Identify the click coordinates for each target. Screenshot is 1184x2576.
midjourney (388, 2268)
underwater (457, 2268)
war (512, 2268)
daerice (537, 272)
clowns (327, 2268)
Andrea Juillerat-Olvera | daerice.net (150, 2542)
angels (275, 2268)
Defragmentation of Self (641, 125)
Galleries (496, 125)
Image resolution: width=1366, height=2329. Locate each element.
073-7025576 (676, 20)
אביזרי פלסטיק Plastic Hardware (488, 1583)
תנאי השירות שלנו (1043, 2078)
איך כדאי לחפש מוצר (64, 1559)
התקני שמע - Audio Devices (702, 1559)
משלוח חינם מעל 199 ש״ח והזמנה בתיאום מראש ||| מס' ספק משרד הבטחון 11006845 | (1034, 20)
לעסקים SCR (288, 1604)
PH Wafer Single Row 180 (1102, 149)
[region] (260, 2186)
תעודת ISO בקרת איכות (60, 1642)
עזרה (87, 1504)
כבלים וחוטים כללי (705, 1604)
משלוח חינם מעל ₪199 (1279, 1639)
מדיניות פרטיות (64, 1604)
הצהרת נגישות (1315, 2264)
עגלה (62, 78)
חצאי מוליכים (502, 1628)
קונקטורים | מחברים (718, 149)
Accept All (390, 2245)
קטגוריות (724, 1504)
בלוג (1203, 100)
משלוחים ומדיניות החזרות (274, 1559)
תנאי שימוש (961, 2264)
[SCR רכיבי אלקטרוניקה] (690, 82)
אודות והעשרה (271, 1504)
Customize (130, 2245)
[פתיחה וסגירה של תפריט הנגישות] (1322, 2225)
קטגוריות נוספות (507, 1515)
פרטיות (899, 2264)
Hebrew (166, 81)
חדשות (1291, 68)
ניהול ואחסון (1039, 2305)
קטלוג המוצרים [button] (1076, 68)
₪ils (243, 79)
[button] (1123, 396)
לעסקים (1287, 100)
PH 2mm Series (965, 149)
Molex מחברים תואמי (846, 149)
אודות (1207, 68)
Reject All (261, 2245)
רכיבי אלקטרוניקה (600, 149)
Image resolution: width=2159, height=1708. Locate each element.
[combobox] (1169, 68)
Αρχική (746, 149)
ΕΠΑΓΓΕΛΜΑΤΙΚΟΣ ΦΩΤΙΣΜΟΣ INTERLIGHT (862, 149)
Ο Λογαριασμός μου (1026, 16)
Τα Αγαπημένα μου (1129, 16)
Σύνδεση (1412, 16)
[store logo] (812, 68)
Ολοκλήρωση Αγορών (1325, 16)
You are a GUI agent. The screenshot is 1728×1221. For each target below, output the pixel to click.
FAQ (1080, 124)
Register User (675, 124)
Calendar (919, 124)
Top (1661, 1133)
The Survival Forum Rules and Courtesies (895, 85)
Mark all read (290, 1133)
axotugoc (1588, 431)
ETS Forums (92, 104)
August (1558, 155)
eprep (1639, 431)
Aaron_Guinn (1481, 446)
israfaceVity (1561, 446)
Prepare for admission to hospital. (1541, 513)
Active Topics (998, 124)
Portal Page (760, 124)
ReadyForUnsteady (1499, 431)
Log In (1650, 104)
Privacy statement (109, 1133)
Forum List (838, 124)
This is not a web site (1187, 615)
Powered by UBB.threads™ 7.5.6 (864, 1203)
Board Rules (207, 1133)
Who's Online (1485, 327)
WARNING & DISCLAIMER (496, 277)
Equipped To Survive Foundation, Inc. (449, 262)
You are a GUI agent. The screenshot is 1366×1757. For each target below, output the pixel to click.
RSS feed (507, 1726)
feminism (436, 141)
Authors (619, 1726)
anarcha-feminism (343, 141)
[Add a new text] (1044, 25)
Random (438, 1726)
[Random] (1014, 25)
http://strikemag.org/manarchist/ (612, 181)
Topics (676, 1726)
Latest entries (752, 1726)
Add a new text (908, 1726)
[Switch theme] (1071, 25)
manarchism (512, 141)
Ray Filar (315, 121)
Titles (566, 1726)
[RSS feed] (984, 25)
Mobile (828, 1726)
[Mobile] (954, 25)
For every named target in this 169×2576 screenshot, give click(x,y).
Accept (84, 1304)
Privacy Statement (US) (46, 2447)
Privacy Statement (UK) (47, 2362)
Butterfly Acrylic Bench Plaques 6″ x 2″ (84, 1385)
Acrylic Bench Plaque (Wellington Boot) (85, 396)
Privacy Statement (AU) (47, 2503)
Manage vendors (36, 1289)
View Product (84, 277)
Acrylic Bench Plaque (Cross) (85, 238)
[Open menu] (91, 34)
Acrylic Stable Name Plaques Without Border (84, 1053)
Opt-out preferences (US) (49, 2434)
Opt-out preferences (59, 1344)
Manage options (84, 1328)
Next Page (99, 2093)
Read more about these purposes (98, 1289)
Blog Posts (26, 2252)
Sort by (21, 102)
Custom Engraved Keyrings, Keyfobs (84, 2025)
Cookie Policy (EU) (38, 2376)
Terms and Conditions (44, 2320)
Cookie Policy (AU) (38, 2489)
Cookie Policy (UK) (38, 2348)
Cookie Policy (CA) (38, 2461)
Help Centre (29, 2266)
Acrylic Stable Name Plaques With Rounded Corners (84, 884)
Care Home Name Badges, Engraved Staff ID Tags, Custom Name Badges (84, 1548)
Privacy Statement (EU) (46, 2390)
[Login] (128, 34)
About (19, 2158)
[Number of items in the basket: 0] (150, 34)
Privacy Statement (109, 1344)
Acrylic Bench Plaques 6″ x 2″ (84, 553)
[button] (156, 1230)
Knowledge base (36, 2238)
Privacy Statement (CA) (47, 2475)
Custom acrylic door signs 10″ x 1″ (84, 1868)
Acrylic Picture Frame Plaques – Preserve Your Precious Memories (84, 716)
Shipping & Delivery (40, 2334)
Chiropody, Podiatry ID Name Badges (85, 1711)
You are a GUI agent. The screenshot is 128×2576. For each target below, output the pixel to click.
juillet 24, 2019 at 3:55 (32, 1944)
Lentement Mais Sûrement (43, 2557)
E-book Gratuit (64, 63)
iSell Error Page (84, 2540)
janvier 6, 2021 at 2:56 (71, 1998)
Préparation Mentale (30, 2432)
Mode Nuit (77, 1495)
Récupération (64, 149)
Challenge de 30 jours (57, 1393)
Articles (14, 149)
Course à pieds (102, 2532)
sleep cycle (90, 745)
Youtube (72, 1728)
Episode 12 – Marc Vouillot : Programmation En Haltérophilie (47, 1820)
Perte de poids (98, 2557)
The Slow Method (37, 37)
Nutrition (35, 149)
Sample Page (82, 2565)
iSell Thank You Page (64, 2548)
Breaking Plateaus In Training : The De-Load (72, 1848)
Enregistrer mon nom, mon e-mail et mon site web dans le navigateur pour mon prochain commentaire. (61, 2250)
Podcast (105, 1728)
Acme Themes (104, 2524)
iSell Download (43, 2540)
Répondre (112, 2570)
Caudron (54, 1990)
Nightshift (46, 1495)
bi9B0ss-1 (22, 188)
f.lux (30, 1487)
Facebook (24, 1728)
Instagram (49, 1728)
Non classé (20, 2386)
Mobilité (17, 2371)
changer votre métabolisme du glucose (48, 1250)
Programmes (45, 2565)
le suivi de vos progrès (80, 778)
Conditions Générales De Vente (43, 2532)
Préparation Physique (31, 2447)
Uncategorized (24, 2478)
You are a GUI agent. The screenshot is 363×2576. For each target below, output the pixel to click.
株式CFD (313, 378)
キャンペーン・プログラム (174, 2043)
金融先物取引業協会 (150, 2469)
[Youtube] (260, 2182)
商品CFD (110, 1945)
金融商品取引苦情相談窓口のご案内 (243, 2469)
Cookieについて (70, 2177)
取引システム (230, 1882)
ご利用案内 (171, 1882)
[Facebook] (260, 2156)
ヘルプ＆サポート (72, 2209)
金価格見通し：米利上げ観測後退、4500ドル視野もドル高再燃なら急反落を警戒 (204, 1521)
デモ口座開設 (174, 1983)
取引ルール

________________________

### WHAT YOU WILL DO
Copy down every line of the entries containing the word "Plaques".

### RESULT FOR THIS EXERCISE
Butterfly Acrylic Bench Plaques 6″ x 2″ (84, 1385)
Acrylic Stable Name Plaques Without Border (84, 1053)
Acrylic Stable Name Plaques With Rounded Corners (84, 884)
Acrylic Bench Plaques 6″ x 2″ (84, 553)
Acrylic Picture Frame Plaques – Preserve Your Precious Memories (84, 716)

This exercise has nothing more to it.